My half-human nemesis exhaled sharply but the half-fae in him recovered quickly. He grinned. “Finally,” he said. “Gemma Fae Cross unleashes some fight.” He ducked into me, and I pummeled his stomach once, twice, until he pushed away. He retaliated with a hard, sloppy cross, but I saw it coming and I blocked it.
“Unfortunately for those who paid to see this headline bout,” he said, “I’m not much of a boxer.” He jabbed again and I sidestepped it. “I’m more of a do-what-you-have-to-do-to-win kind of fighter.” His right side twisted and I raised my arms to block a punch, but he lifted his leg and kicked my shoulder, pushing me back a few feet. I righted myself and he spun 360 degrees, cracking me on the temple with a backfist, and I dropped, lights sparkling across my vision.
This wasn’t my kind of fight. I boxed for sport, controlled by rules and by limitations. Despite my desperation to make him hurt, I had no experience in fighting dirty.
He raised his leg to kick me again and I rolled out of the way. I scrambled to my feet and put the hanging heavy bag between us, but Clayton punched straight through the bag, the molecules of his fist splitting and reassembling inches from my face. I leaned back, stepping on a free weight plate near the dumbbell rack. I picked up the five-pounder as he walked around the bag and pushed he weight with both hands into his chest, knocking him onto his back. I crushed the plate into him, gritting my teeth, trying to suffocate him, but he lifted his lower body, hooked his feet over my shoulders and flipped me back.
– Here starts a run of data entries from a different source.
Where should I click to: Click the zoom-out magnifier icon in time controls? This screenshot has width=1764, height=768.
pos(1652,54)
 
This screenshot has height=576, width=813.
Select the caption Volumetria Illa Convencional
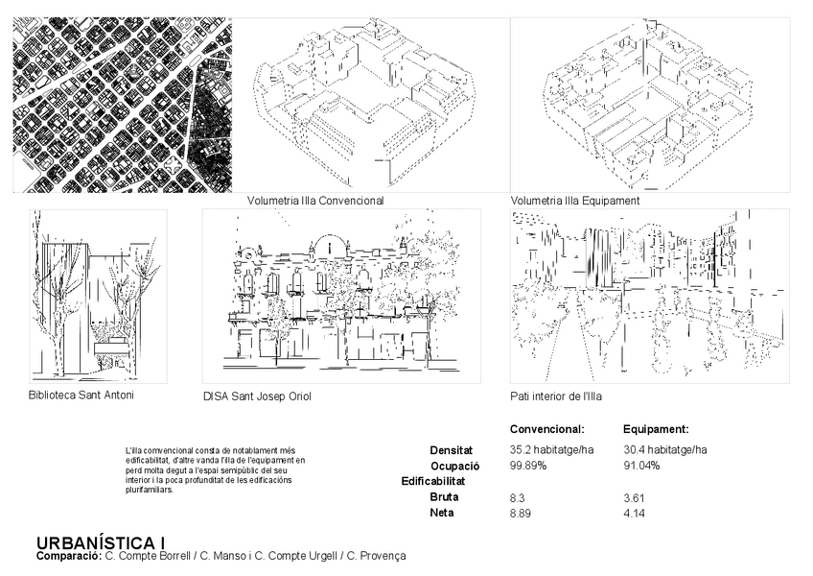315,202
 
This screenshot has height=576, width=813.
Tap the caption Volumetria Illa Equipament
575,202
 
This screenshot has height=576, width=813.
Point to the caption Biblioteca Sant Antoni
81,395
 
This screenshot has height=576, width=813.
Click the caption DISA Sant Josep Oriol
257,396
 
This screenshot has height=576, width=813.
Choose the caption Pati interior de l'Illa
556,396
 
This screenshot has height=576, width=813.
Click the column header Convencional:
546,429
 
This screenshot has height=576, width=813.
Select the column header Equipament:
657,429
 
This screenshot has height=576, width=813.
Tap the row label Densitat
451,449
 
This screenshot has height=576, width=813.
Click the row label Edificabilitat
433,481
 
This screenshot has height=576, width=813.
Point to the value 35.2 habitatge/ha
552,449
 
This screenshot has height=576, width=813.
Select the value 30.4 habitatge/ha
665,449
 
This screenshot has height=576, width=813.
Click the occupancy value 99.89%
528,466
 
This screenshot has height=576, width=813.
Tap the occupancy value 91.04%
641,466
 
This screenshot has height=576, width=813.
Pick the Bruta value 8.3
518,497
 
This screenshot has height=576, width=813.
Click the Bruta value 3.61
634,497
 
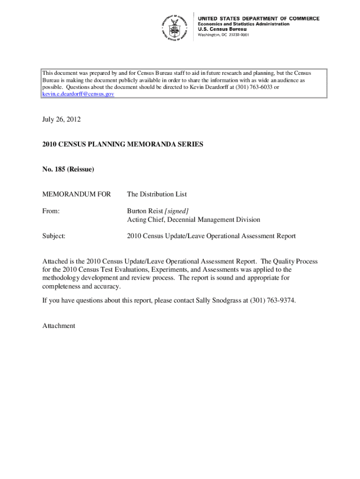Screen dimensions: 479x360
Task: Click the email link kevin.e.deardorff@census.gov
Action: click(78, 94)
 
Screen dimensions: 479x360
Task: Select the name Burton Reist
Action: click(145, 211)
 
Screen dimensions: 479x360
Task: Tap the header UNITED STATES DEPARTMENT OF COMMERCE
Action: click(259, 19)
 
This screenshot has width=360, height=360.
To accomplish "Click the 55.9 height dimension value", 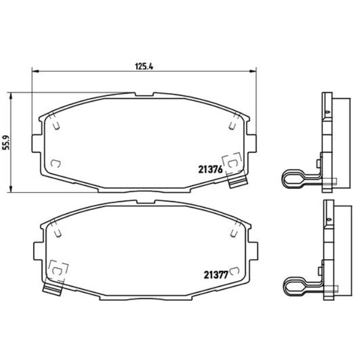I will [x=6, y=142].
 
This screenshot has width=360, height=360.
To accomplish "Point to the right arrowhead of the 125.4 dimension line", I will [x=255, y=71].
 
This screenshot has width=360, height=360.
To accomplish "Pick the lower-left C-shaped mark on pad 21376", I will [x=55, y=163].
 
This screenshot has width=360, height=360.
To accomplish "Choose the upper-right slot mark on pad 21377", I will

I threw my hands out to the floor as he reversed our positions. He squeezed my sides with his thigh
s and hovered over me. I reached for his throat but he held the plate six inches over my nose.
“Move a muscle,” he said. “Just twitch. Anything. And I’ll smash your face into a million pieces with your boyfriend watching through the window.”
I stilled.
“Actually,” he whispered, “I think I’ll do it anyway.” He lifted the plate up and I squeezed my eyes shut.
“Riley!” I heard. “You know you’re not supposed to show anger! Hold it inside! They can’t find out what you really are!”
Clayton froze, and I opened one eye. “Dad?” he asked and snapped his head around.
“No,” Svein said.
The overhead lighting switched on. I tried to raise my body onto my elbows, but Clayton threatened with the disc again, and I sank down. He stayed silent, but the ugly, amused smile he’d worn since I arrived was gone. He wasn’t looking at me anymore, but at something in front of him. When Svein spoke again, I realized he’d come around behind me and it was him Clayton was looking at.
“I talked to Carl,” Svein said. “Your dad. He said when he returned to the morning fae after your mother died, he was afraid for you. He didn’t want to lose someone else.”
Like my mother, I thought. Clayton’s dad tried to keep his warrior child safe. This murderous bastard who held a blunt weapon over the fragile bones of my face once had someone who loved him.
“Said one day he caught you shoving a kid in the playground. Remember that? So he had to teach you how to control your human emotions so the fae wouldn’t sniff you out. How was that?” Svein asked. “Couldn’t have been easy. You can’t bind your human side in any Butterfly Room. All those emotions, bubbling under the surface, so many years. How did you live with it? How did you…”
“Shut up!” Clayton exploded. “You don’t know shit.”
I risked speaking from under the heavy plate. “They ripped you in half,” I said, echoing his last letter to me, one he’d written so many years ago. Did he feel anything anymore? “Your human side died. Your mother’s side.”